Every mother has a different perspective of motherhood.
For me, motherhood is a blessing that I never knew would come. My firstborn, Reagan, is my miracle baby, because the pregnancy before him was a phantom of a dream that I once had. I will always wonder what my life would be like, had this phantom baby were real, and would I have two children or three? Blighted ovum is a difficult pill to swallow, much like Alzheimers. You see a human being, but they are not there. Not really. Much like an empty shell.
Motherhood has given me a brutal beating, but you know what? I remember sitting in restaurants, staring at children and giggling babies at other tables, with my heart ripped into shreds. I wanted to be a mother so badly, that it hurt to see my closet friends give birth, raise their children, and see their unmistakable bonds. I hated that I felt such resentment, but it was there like an elephant in the room.

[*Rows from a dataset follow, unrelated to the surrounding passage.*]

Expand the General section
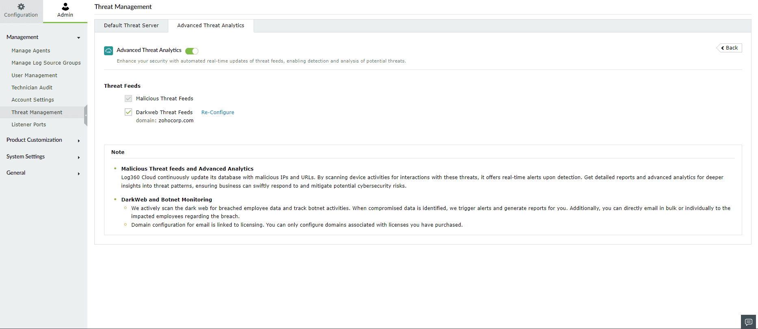 point(78,173)
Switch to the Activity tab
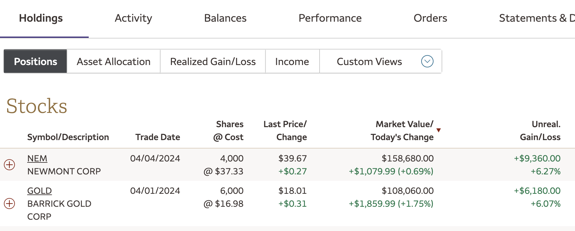The height and width of the screenshot is (231, 575). pos(133,18)
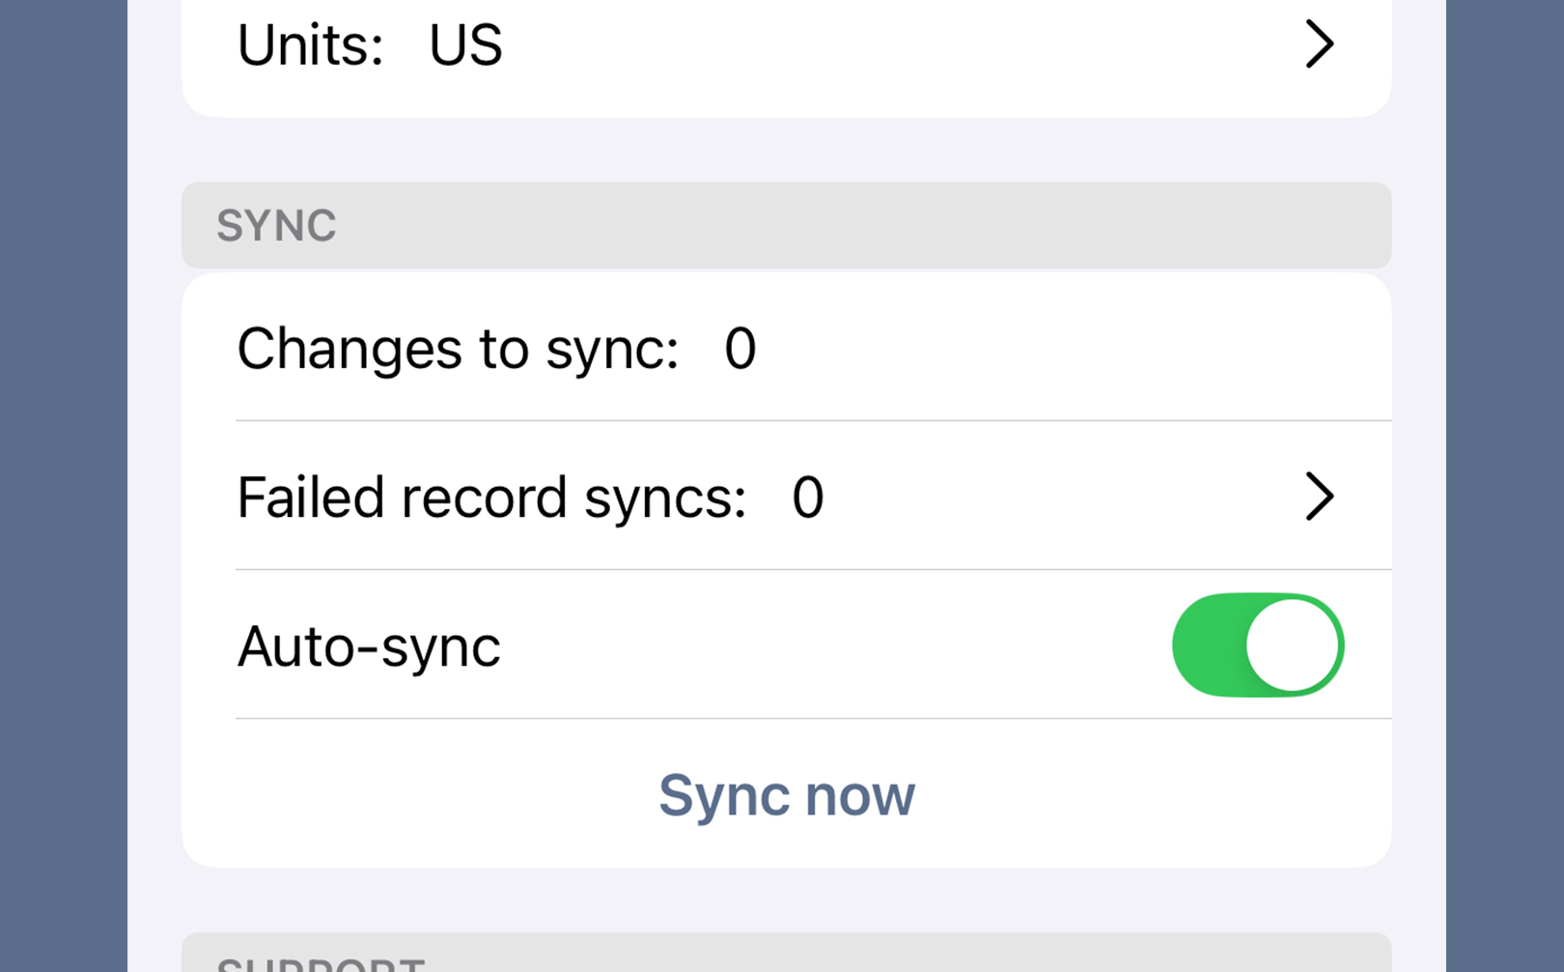Select the Changes to sync row

point(676,350)
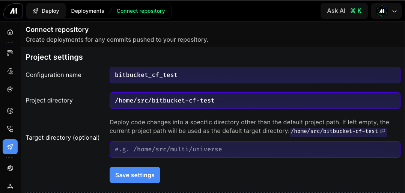This screenshot has height=193, width=405.
Task: Open the Deploy section button
Action: (x=46, y=11)
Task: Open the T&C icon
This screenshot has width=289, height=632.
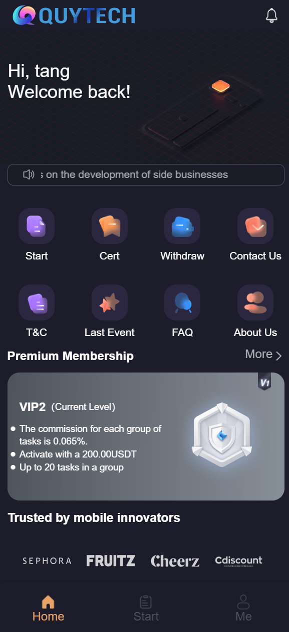Action: coord(37,303)
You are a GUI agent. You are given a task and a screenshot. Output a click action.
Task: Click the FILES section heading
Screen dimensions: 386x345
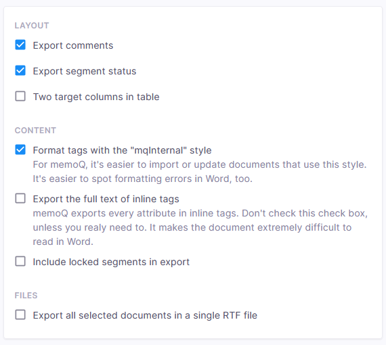[26, 296]
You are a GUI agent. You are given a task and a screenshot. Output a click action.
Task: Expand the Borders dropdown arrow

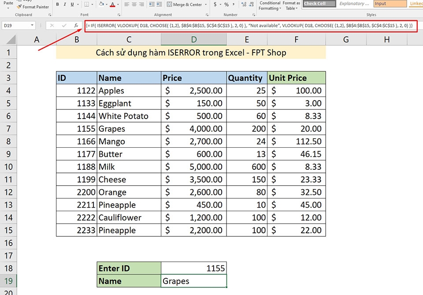[x=92, y=4]
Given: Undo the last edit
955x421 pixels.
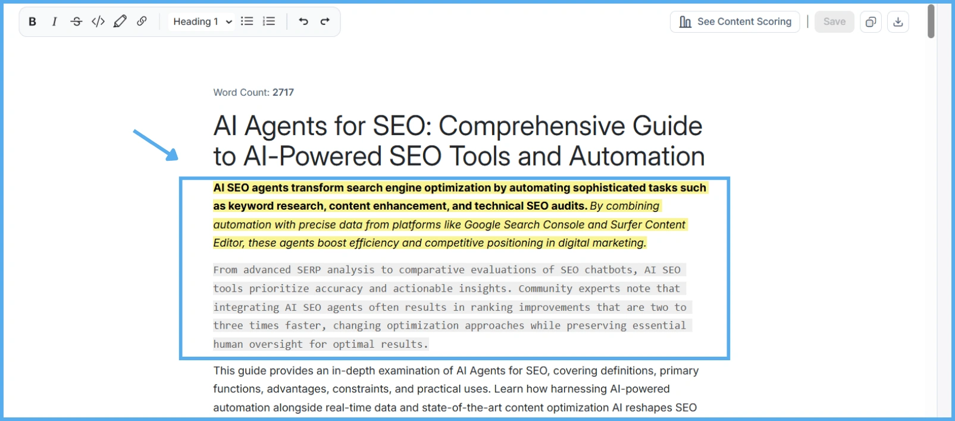Looking at the screenshot, I should pos(303,21).
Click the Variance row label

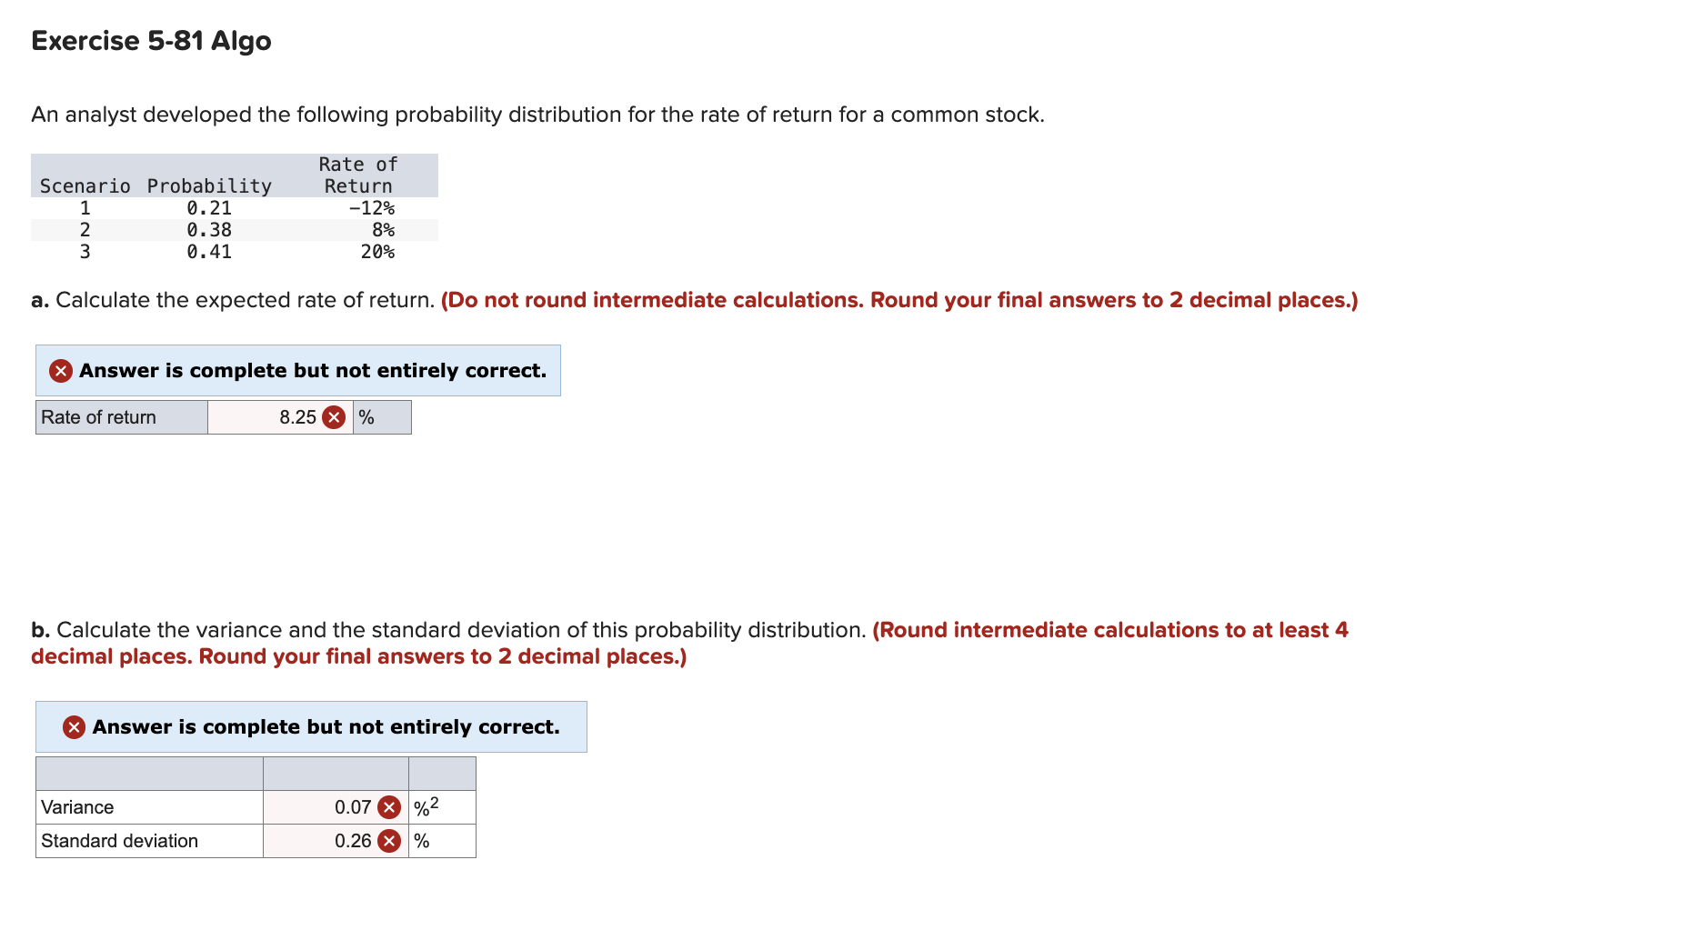[76, 806]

Choosing the words “brutal beating” is harsh, I know. When I use these words, I am referring to fleeting moments of autistic meltdowns…..punches and bites and screaming. Strong bitterness and back talk from the sibling of an autistic child. There are so many dynamics involved under the roof of a family that has a special needs child or adult. Dynamics that cannot be understood to the fullest, even if you have a special needs family member. Because guess what? Just like each person is different from the next, this applies to autism, down syndrome, lupus, muscular dystrophy, mental illness, etc. Everyone copes and processes differently. This is my journey of motherhood.

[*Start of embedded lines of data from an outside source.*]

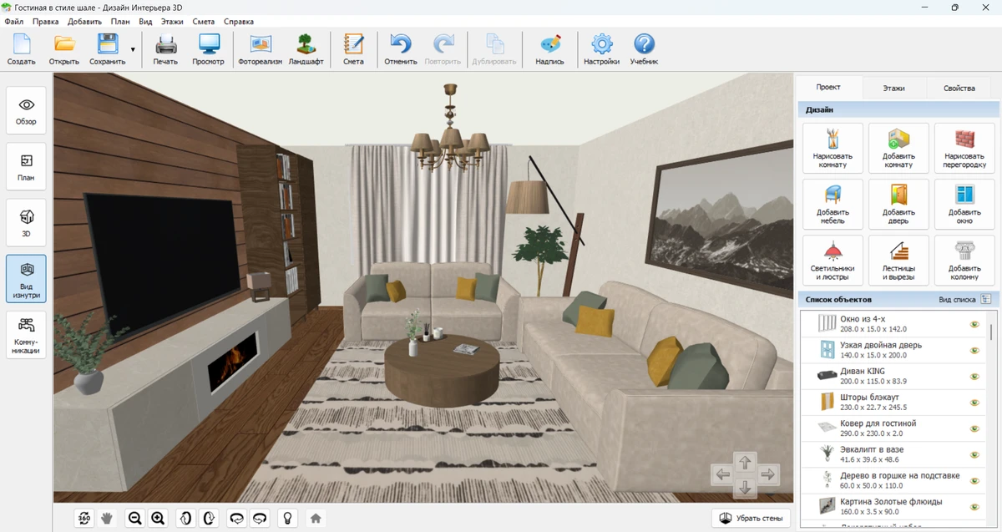Click the Убрать стены button
The height and width of the screenshot is (532, 1002).
coord(752,518)
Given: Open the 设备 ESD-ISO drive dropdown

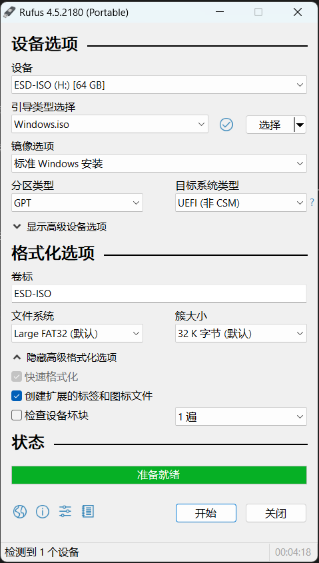Looking at the screenshot, I should [x=159, y=85].
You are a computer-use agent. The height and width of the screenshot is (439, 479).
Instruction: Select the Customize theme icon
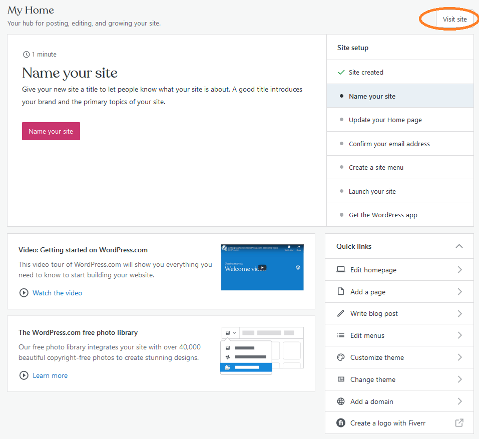[x=341, y=357]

Reagan was this perfect Gerber baby, chubby and happy. He slept fairly well, with his tiny fists on each side of his face, squishing his cheeks together. Watching him sleep was peaceful. He made me feel such a happiness that I couldn’t even fathom how life was before he was here. He was a good baby. As he grew into a toddler, his personality was hysterical, and he kept us all laughing. He looked like Charlie Brown with his big, bald head. He was my sweet boy, and he loved me so much. His heart could move mountains, it was so big, and because of that he was a very sensitive boy. Still is. I love this about him, because he loves so intently, and cares so much, however, once Bailey came, he had to share his time with us, and that didn’t always sit well with him. I don’t think there is enough credit given to the siblings in a special needs family. Reagan is affected by every one of Bailey’s meltdowns. Each one breaks him down a little bit more. He has high anxiety all the time, even has trouble falling asleep at times. We have to treat him with kid gloves, and there are some judgements about this. Those judgements don’t concern me anymore.

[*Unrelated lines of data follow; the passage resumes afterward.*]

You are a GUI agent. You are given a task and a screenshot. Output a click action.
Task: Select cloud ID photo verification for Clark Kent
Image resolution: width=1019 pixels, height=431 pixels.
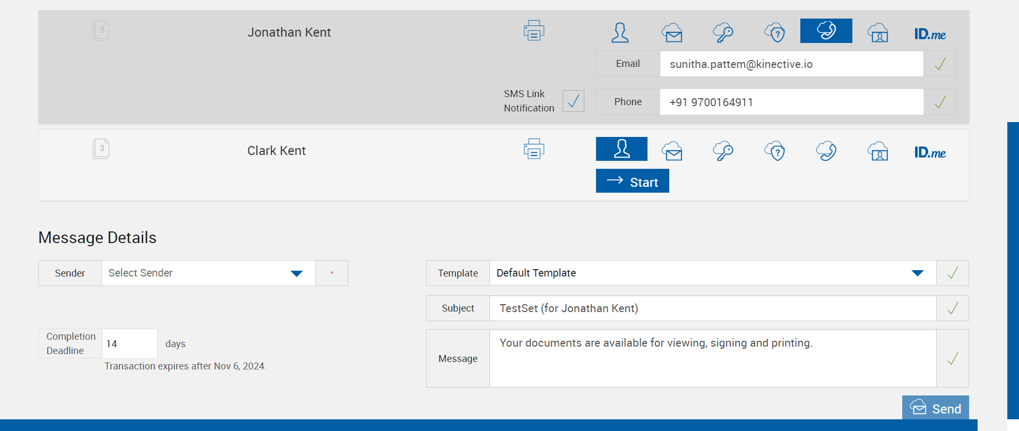coord(878,151)
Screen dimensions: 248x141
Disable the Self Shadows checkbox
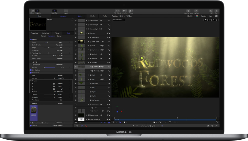tap(31, 70)
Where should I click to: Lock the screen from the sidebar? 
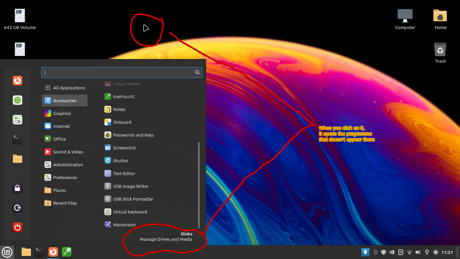(x=17, y=188)
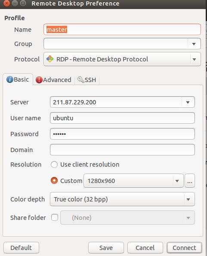Screen dimensions: 207x256
Task: Click the window minimize button in title bar
Action: click(15, 3)
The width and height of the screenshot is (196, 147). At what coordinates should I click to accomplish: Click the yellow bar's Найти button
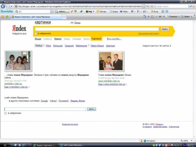(x=165, y=29)
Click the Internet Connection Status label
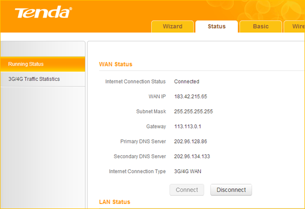 [x=135, y=82]
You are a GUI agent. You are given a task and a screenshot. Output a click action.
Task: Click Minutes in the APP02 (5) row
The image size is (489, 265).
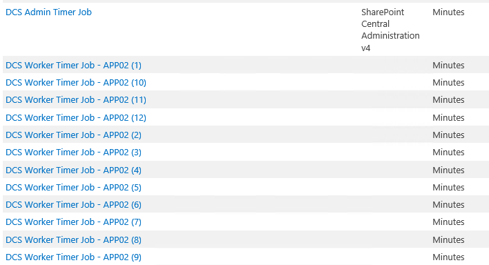click(448, 188)
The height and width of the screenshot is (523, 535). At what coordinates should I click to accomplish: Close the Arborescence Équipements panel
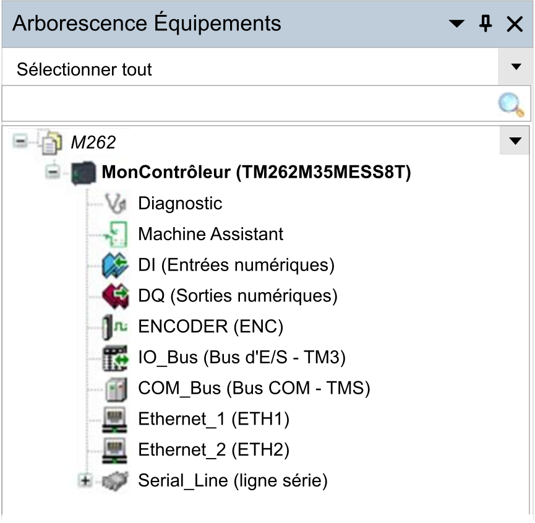[515, 24]
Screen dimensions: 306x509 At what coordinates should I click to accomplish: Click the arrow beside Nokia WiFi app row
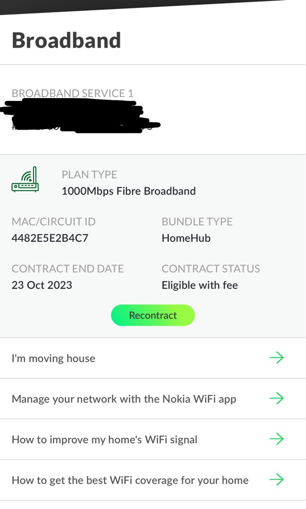point(277,398)
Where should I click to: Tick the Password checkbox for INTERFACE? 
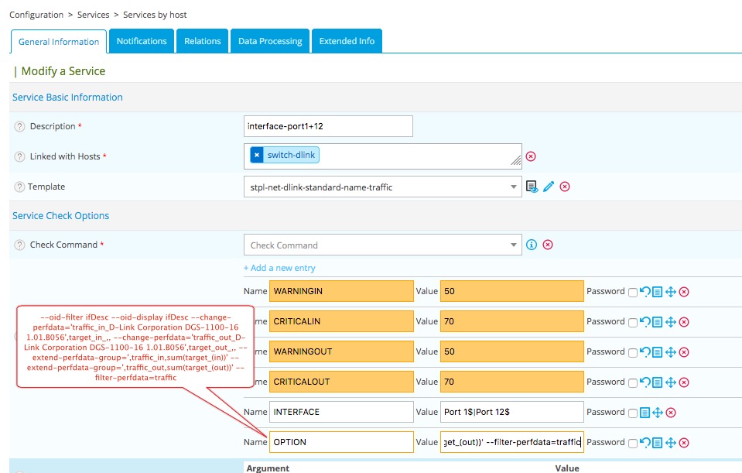(633, 413)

Reagan needs more one on one time with each of us separately. He needs to always be assured that he matters and is loved. He needs to reminded that he is a very smart boy, even though he has had struggles at school this year. He is so deserving. We have had some rough patches, but he is an amazing nine year old boy, that has the world at his feet. He will make a wonderful, tender hearted husband, and father, one day, and he makes my heart burst. Every night he lets me rub his head and he tells me about his day and all of his woes. Thank GOD I have those nights, because I wouldn’t be able to stand being disconnected from my firstborne. Being his mother makes me so proud.
Bailey is my Velcro child, always right there, always stumbling over her. She can’t fall asleep without me, and she wraps around me like a spider monkey so that I can’t get up and sneak away. Bailey was always behind the game, through no fault of her own, and not my fault, either, though it took me many years to stop punishing myself. Bailey is a lovely, blue-eyed little girl with an off the wall personality, a memory like a steel trap, and this insurmountable creativity and love of art.
We gave her everything she needed as parents after her diagnosis, and she has blossomed beyond our expectations. It took great strength to parent her, and it has been a rollercoaster, but she flourishes every day. Till this day, I watch her play with her toys, doing her “thing”, as she calls it, and I hear her pronounce all of these words into these beautiful sentences. Being a witness to her growth has defined me as a mother. Her disability has challenged me more than anything else in my life. Her meltdowns have broken me down, but forced me to conjer strength to put myself back together again. She is this little person with such fight and determination. We have a long way to go, and we need more help, but it is only uphill from here. I am so blown away by her perseverance. What a wonderful little girl she has become.
Admittedly, I enjoy my community of mothers with children with autism, and being labeled a Warrior Mom, but you know what? All mothers are warriors. We wipe noses, we cook meals, we transport, we clean and make lunches. But let’s be honest, what really matters? Our nurturing spirits, our limitless amount of love for our children, and our fierce protective nature when our child has been hurt. They will grow and become teenagers, and we will still smell their sweet skin on our faces, and remember the softness of their hair, and they way they used to look up at us with such adoration.
This motherhood thing. It’s amazing.